Foreign invitations had also gone out and 56-year-old Siamese barrister Nai Charoon na Bangchang’s late entry Alfa Romeo 6C-1750 from Thailand apparently arrived in Singapore in time for the event. Rumours had been circulating after the weekend’s practice session, but it appears that the 140mph silver Alfa Romeo developed an electrical fire just before shipping out of Bangkok. There was another rumour that Peter Braid’s L.A.-MG Monoposto would mysteriously develop mechanical trouble before race weekend, allowing the officer to participate in the very desirable Alfa Romeo race car. Come 10 November, the Alfa Romeo was nowhere to be seen and Captain Braid had his Special ready for his runs.

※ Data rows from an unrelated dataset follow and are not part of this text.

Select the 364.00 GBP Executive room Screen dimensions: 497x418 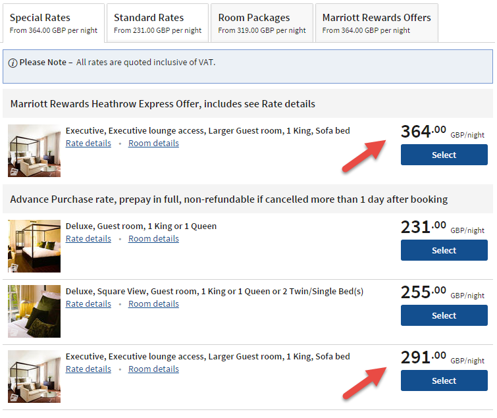click(x=444, y=155)
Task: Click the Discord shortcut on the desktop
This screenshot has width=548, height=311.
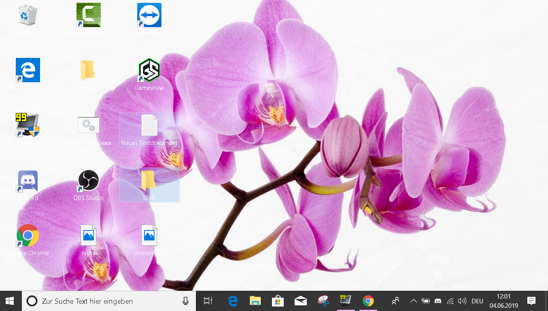Action: [x=28, y=181]
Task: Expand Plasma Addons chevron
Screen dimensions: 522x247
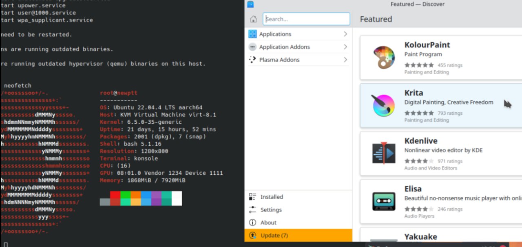Action: point(345,60)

Caption: L.A. Special No.1 now belonged to Penang-born 30-year-old James “Jimmy” Milne, then a Service Manager at Universal Motors in Singapore. Milne continued racing well into his 50s, his last race in Singapore was in 1963 when he worked for George Lee Motor’s Ford cars and trucks division in Singapore. Rewind Media Archives

The weekend racing provided a welcomed distraction from worries of the future and anticipation was running high. Practice on Sunday was unusual. Following individual runs, the cars were released in pairs for two-lap “races” with Borneo Motors’ Geoffrey Maund (4.56) against Jennings (4.27); Jimmy Milne (4.55 1/5) against Braid (4.23 3/5); Lim Peng Han (3.59 4/5) against Judge Oldham (4.19 1/5); and Lim Kok Tai (4.24 4/5) against Captain R.D. Bell R.A.M.C. (4.14 3/5). Lim Peng Han set the early pace during the course of these runs, setting with the fastest lap in his Ford V8 L.A. Special, the first car to go under two minutes around the 1.8-mil circuit with a time of 1m 59 4/5s. Lim Kok Tai set second fastest lap at 2.5m 4/5s in his No.5 MG TB. Everyone was taking things easy, this was after all, the first Grand Prix held in the region. 22-year-old Flight-Lt. Anthony Dockray Phillips had a scare when one of the water hoses in his Ford V8 motor burst with nearly disastrous consequences. Phillips narrowly averted catastrophe and emerged with scratches and a slightly damaged L.A. Special that ended up in a drain, thankfully without too much damage. 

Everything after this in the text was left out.